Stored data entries
--*--
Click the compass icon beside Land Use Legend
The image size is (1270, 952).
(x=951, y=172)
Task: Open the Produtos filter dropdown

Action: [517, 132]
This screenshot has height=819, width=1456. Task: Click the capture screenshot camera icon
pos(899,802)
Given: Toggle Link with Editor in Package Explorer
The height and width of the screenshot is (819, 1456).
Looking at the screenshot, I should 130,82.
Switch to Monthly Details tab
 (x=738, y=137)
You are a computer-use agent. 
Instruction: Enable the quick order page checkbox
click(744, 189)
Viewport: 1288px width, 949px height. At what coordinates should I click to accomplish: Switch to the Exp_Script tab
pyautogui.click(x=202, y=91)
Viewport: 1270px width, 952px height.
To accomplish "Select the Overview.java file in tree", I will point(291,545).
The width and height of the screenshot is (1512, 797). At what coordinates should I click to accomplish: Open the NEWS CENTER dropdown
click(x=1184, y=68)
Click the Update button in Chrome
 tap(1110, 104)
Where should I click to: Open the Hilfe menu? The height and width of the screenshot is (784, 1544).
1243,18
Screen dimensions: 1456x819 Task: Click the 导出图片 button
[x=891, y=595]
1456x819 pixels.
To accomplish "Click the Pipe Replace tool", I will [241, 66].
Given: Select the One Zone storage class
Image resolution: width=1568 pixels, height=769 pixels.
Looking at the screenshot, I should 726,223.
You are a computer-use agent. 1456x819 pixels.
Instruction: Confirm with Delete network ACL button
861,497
--*--
Exercise description — Lines above that include the string "agent" need to be copied.

Result for this exercise —
You are a computer-use agent. 
You are a computer-use agent. 1456x819 pixels.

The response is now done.